For the data below, report how many lines include the word "Meixin", and write nothing else.

===== Information given

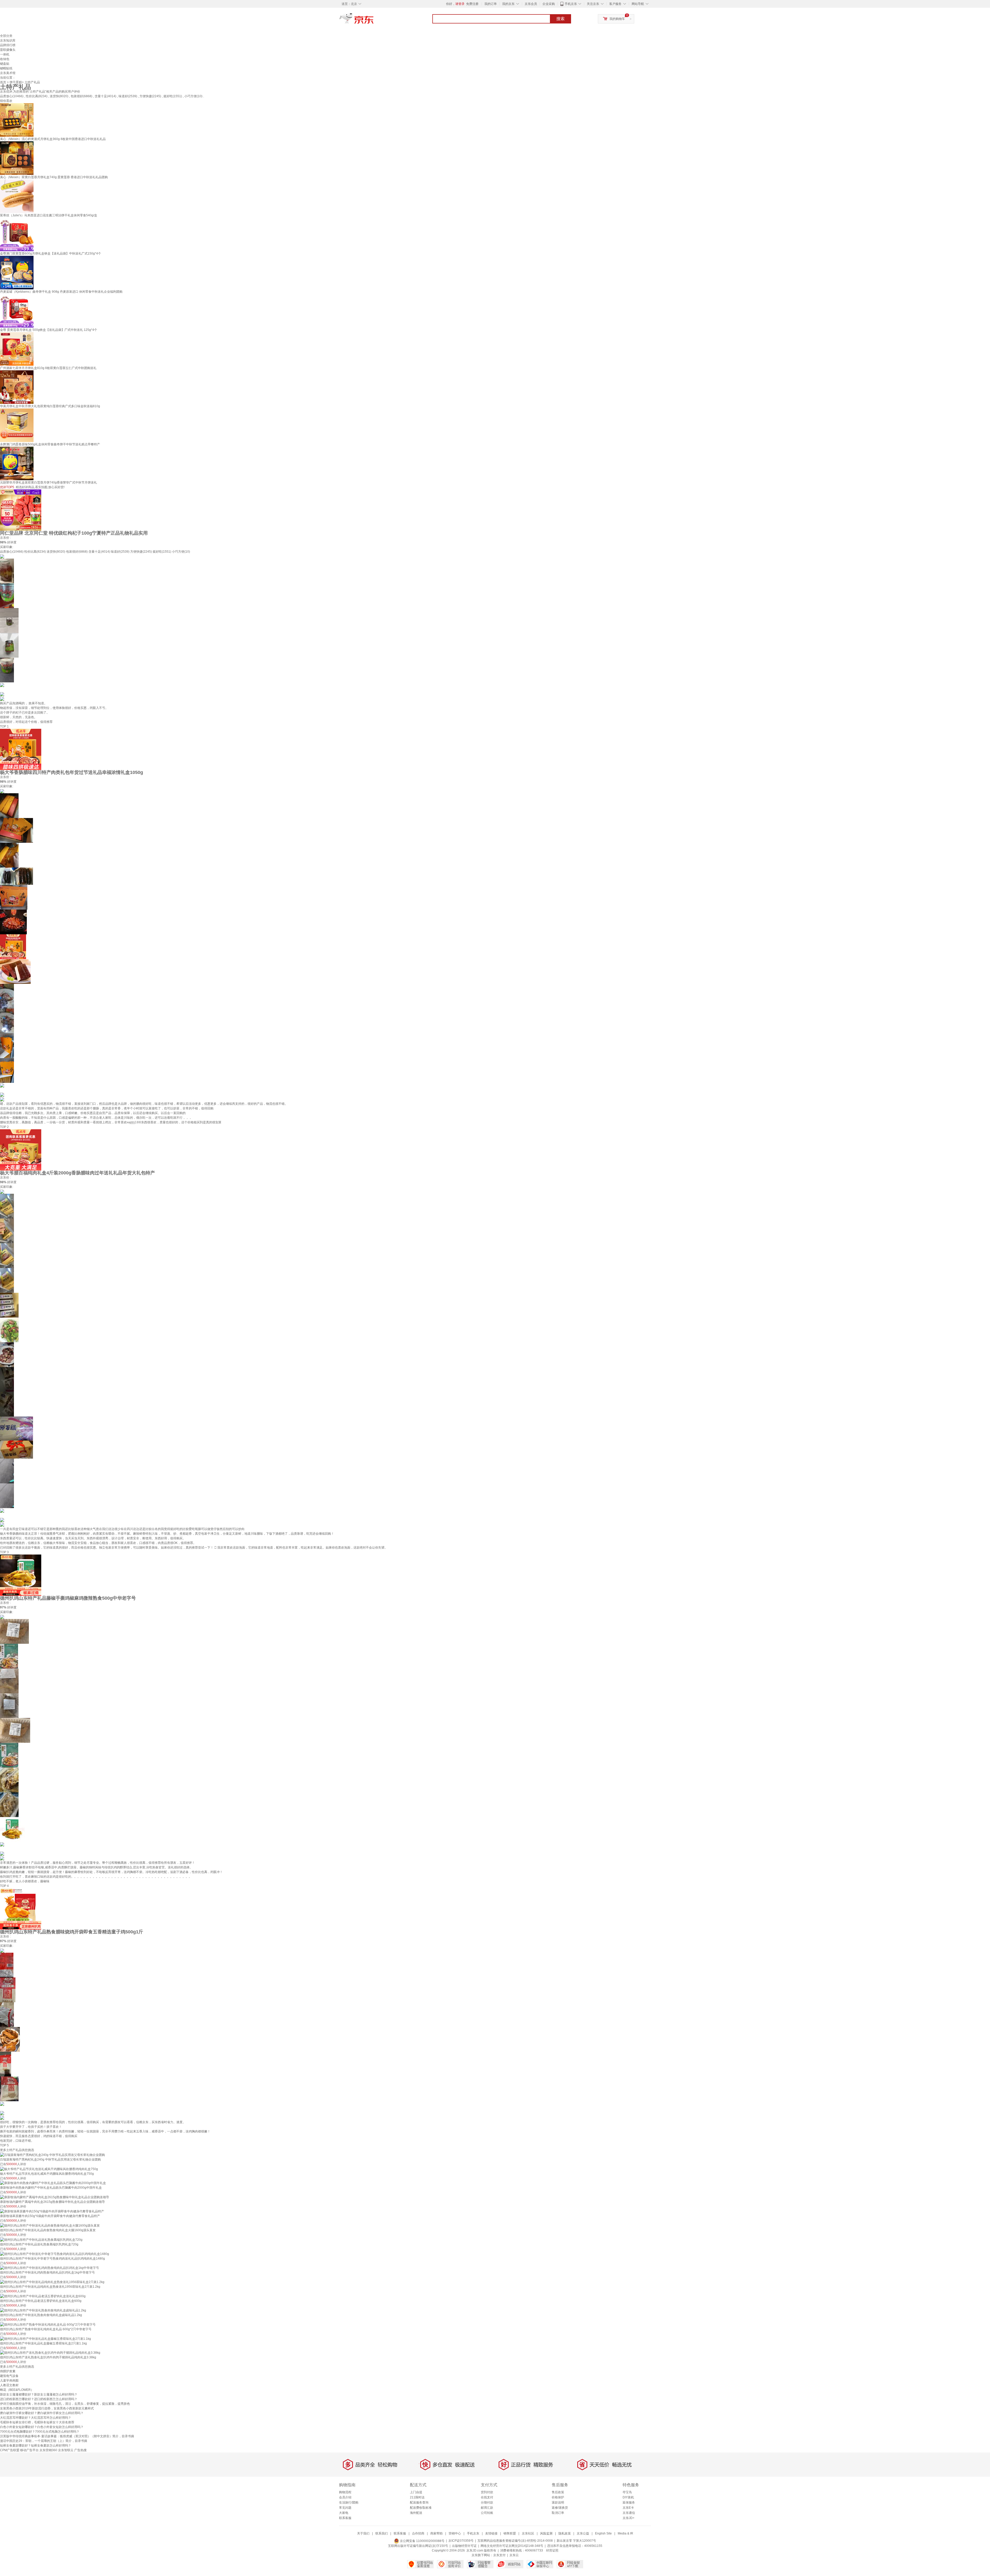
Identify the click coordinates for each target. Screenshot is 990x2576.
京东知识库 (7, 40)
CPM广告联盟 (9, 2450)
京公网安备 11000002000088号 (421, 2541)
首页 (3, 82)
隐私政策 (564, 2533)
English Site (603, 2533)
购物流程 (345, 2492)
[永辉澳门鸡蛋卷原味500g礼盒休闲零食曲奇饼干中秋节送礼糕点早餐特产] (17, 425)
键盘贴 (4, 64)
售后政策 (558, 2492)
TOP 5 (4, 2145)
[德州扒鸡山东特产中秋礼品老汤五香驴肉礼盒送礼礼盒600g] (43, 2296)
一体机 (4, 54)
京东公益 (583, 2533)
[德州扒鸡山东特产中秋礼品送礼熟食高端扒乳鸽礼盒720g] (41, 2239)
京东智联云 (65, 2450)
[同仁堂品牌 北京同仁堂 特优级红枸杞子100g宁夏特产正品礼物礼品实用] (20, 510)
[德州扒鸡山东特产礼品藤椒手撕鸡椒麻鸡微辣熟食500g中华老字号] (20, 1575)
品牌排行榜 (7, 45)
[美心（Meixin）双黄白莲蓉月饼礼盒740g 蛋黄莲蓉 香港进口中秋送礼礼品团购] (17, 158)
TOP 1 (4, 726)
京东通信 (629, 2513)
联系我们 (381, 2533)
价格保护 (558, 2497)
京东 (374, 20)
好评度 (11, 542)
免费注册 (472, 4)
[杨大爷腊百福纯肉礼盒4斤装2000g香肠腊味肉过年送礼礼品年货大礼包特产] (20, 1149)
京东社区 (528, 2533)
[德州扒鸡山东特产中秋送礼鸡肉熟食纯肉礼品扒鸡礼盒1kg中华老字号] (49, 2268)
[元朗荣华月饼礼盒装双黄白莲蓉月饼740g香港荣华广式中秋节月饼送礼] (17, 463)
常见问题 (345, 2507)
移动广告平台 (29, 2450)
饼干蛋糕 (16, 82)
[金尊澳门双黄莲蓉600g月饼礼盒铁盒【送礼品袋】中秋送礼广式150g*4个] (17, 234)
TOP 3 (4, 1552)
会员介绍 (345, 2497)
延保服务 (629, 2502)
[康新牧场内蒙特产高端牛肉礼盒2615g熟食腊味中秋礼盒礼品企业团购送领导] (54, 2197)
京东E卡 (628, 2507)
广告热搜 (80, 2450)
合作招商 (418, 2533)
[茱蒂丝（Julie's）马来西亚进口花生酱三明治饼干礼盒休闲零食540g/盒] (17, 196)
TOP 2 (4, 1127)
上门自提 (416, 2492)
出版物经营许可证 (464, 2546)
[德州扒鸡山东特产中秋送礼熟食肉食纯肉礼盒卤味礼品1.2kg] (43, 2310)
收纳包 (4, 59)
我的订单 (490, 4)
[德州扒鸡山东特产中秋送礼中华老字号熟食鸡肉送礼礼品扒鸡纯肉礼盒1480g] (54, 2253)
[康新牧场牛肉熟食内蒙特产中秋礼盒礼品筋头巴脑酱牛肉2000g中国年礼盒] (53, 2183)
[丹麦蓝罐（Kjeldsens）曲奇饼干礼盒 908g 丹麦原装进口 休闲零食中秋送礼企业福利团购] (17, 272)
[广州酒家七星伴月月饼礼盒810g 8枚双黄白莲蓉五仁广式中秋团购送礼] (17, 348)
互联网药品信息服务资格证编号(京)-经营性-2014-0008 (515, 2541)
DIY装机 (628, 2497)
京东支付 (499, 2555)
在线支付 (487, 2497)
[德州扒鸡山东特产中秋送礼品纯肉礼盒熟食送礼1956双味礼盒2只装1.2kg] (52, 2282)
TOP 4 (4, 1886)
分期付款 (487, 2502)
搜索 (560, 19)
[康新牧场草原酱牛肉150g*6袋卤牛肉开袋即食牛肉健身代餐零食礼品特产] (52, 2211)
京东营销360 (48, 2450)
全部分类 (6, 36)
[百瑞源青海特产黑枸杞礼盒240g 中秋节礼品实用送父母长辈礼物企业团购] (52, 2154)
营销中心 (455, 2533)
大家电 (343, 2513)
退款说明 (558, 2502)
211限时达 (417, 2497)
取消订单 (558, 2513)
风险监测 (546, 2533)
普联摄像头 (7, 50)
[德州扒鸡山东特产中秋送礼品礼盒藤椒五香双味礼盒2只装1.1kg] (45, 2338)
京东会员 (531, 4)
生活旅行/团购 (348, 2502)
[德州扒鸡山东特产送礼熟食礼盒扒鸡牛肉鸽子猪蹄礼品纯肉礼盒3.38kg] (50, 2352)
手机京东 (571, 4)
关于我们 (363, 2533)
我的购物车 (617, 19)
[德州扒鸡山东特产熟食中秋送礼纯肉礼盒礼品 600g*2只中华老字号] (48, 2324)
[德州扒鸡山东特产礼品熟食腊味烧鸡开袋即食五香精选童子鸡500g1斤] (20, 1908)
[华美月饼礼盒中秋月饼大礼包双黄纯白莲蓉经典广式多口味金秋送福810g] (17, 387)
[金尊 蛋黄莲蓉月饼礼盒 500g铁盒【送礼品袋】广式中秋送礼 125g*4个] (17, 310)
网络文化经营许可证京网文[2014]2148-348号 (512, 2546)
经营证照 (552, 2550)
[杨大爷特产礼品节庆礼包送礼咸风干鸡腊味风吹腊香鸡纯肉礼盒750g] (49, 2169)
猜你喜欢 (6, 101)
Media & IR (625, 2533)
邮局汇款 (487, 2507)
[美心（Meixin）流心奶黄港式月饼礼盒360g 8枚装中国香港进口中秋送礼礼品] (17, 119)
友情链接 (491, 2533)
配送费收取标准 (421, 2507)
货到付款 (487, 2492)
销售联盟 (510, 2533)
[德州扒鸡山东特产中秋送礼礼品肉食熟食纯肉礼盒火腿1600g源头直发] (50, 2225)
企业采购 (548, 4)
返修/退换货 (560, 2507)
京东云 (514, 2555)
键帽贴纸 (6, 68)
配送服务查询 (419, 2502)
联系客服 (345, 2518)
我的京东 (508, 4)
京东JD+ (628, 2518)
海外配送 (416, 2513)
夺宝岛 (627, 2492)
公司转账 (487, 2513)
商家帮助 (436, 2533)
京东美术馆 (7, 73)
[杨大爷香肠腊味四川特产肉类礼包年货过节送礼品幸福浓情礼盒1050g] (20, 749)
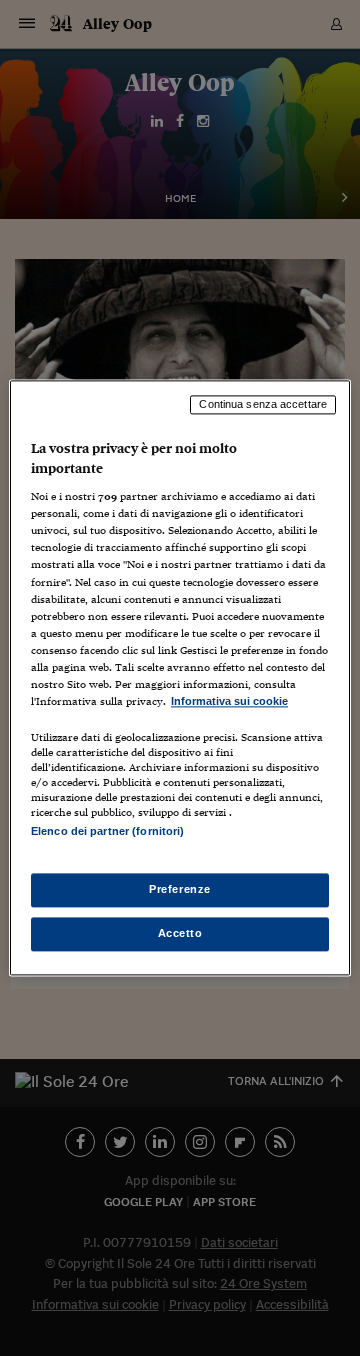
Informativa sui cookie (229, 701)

==========

• [Reply to the exercise]: 2